Comme de nombreux lycéens, Gloria, Joysse et Anaïa ont voté pour la première fois aux élections européennes dimanche 9 juin. Au lendemain du vote,elles ont été choquées par les résultats.
A droite toute... y compris chez les jeunes
Chez les jeunes de 16 à 24 ans, le parti d'extrême-droite AfD arrive en deuxième position, avec 16% des suffrages exprimés, soit 11 points de plus qu'en 2019... Derrière les conservateurs de la CDU/CSU, qui obtiennent 17%.

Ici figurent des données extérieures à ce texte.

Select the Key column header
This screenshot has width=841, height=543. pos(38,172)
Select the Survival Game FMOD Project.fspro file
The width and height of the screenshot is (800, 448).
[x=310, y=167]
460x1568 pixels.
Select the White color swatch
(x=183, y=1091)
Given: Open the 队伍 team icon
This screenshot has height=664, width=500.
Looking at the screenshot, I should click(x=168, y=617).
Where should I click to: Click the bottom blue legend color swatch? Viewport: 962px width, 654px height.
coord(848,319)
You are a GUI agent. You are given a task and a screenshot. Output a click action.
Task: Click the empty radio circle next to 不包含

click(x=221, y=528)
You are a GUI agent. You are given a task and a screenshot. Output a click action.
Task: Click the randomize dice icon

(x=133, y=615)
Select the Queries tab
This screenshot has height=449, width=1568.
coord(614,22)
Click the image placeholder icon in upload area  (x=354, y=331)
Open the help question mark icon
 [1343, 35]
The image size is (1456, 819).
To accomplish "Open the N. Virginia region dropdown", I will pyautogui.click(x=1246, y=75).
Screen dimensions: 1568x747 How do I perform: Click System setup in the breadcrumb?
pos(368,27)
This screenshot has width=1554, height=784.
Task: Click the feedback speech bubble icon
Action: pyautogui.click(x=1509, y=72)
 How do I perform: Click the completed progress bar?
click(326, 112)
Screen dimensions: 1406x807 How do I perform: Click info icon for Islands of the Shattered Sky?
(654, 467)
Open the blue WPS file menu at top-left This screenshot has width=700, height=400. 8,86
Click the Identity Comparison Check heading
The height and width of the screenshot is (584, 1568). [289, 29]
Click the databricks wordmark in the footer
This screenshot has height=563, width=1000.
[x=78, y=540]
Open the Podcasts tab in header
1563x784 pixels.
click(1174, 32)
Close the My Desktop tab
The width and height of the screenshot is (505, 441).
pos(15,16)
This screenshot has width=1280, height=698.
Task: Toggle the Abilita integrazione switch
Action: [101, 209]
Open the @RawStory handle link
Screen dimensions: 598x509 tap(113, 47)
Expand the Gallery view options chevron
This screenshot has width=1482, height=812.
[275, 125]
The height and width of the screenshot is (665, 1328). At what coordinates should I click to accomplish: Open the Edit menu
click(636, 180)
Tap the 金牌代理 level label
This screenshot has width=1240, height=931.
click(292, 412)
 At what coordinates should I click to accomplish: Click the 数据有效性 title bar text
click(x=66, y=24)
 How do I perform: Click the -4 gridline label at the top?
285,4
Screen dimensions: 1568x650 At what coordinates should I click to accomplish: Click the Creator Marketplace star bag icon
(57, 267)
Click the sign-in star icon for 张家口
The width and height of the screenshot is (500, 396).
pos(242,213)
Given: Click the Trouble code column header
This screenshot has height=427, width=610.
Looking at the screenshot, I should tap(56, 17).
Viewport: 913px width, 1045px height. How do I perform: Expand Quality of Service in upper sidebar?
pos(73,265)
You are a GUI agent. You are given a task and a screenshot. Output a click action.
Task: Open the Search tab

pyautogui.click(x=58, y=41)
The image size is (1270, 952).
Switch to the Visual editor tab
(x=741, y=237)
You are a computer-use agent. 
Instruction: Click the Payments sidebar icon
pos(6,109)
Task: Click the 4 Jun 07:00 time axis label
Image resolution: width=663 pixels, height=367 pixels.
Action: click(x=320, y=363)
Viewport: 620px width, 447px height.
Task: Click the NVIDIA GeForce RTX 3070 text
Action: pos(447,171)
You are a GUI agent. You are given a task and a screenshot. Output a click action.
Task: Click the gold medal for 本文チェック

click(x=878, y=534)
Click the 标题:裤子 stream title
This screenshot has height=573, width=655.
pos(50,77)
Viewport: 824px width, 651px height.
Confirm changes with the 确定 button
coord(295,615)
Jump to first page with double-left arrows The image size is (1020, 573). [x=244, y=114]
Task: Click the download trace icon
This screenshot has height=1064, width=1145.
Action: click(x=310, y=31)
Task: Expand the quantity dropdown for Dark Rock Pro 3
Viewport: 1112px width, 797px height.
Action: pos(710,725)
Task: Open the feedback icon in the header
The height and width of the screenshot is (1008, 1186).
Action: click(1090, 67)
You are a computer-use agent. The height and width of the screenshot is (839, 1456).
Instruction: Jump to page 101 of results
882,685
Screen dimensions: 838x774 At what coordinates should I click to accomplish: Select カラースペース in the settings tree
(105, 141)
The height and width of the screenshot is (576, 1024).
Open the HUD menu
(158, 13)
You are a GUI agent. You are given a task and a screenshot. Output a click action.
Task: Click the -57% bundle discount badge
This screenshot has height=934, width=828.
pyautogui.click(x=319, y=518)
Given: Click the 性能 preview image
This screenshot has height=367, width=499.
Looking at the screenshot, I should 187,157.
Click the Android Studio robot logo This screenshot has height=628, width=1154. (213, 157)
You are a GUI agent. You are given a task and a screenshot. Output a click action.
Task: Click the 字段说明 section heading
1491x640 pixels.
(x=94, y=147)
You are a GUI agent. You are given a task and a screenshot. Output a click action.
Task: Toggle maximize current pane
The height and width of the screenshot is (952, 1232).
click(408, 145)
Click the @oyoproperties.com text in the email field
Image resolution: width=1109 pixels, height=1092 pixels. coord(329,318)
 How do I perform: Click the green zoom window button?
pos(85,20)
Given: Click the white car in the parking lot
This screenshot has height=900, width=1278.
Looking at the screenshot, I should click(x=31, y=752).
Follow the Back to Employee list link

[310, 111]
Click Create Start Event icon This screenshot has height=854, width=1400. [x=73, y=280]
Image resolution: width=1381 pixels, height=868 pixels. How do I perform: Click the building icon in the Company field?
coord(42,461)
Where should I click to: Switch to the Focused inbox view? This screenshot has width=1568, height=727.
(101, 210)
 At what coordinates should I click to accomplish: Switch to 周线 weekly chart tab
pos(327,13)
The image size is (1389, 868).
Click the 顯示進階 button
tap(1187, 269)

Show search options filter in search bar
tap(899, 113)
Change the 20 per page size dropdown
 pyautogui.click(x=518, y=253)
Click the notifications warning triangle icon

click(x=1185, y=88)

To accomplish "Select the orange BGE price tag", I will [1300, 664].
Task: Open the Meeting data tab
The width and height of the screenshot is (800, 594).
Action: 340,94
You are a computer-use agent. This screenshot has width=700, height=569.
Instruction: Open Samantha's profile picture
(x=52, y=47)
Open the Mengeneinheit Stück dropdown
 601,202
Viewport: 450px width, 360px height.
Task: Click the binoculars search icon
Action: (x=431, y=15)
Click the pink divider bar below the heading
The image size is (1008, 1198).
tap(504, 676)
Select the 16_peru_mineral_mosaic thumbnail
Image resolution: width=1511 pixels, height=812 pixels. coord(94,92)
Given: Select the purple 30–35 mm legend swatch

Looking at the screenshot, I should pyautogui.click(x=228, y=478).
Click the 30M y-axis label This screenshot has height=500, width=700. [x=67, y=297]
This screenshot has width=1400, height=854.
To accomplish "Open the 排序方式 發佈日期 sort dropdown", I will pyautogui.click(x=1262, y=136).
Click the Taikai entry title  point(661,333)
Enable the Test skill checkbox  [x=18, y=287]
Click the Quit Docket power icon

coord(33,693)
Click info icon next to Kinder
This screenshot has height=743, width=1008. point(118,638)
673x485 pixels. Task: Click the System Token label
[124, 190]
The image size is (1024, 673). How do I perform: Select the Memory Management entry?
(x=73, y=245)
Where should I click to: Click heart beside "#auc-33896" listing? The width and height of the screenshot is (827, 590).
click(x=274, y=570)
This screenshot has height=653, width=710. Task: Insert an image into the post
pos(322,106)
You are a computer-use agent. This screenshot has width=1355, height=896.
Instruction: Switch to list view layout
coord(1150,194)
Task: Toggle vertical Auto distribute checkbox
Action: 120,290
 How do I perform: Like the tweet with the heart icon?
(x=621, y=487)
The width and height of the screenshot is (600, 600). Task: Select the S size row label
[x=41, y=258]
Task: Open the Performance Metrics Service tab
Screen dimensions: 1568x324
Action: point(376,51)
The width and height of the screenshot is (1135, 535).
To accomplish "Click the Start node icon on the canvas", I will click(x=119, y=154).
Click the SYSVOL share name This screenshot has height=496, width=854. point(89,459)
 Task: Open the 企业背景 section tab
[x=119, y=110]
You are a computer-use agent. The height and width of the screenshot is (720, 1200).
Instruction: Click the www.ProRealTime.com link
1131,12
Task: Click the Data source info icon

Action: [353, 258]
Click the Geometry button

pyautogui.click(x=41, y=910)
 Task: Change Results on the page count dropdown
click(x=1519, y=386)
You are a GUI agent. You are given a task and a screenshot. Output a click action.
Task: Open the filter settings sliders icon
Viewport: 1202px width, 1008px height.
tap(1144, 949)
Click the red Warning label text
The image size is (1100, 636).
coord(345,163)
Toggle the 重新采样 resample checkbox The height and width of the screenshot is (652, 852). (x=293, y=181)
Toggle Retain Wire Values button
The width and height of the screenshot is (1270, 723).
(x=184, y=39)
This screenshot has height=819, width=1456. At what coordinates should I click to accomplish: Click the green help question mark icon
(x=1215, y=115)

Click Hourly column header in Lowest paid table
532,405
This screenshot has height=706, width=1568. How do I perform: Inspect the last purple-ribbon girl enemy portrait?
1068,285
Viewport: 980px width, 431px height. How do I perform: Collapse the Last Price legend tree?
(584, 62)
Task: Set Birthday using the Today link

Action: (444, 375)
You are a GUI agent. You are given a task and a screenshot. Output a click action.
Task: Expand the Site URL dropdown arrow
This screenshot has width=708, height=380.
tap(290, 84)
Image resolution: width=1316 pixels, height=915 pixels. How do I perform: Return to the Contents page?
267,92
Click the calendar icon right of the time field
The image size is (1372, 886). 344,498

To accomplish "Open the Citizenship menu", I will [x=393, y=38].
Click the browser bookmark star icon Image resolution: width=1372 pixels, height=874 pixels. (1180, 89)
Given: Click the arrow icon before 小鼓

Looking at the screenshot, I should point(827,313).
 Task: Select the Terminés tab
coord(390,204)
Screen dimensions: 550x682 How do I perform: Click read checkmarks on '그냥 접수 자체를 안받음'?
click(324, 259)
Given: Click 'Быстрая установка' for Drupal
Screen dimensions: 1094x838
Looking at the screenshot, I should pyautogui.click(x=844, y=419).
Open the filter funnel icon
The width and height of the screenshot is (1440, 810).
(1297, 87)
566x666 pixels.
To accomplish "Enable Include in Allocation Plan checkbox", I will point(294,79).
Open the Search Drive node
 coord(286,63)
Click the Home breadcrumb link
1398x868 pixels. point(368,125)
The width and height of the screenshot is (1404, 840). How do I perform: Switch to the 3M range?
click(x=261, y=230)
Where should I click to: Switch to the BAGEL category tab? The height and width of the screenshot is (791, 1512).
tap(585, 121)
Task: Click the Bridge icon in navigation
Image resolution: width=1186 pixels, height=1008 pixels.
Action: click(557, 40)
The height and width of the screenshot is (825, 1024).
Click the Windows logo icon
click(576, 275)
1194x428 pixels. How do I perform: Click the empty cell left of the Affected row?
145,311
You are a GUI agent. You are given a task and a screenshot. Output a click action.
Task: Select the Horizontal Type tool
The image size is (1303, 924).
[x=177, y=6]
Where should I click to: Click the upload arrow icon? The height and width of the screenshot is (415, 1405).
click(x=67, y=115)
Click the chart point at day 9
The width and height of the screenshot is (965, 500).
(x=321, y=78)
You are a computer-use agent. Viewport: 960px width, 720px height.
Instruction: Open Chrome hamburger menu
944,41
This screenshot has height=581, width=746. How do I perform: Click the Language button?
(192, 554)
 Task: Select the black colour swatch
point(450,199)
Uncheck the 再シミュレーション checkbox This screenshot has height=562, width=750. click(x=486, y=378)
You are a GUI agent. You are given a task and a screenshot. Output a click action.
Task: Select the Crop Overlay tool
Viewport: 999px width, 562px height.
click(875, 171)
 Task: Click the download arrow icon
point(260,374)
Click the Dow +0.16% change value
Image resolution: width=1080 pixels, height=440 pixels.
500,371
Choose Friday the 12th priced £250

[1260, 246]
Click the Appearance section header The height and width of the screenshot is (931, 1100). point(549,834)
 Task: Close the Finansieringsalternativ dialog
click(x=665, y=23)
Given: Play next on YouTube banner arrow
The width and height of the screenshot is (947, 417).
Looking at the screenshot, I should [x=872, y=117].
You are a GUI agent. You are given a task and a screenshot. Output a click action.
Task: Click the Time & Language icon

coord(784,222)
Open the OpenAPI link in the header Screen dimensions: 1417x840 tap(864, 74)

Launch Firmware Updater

"Je savais déjà que les résultats peut-être seraient ainsi, mais j'avais toujours l'espoir que la majorité de la population voterait pour la gauche", se désespère Gloria. "Voir que c'est surtout les jeunes de notre génération qui votent pour l'[extrême] droite, c'est vraiment triste et vraiment, ça fait peur pour l'avenir."
Joysse se demande si c'était une bonne idée de donner le droit de vote aux jeunes de 16 ans... "J'ai l'impression que ma génération a pris cette élection très à la légère et cela va avoir un impact négatif sur l'Europe", estime-t-elle.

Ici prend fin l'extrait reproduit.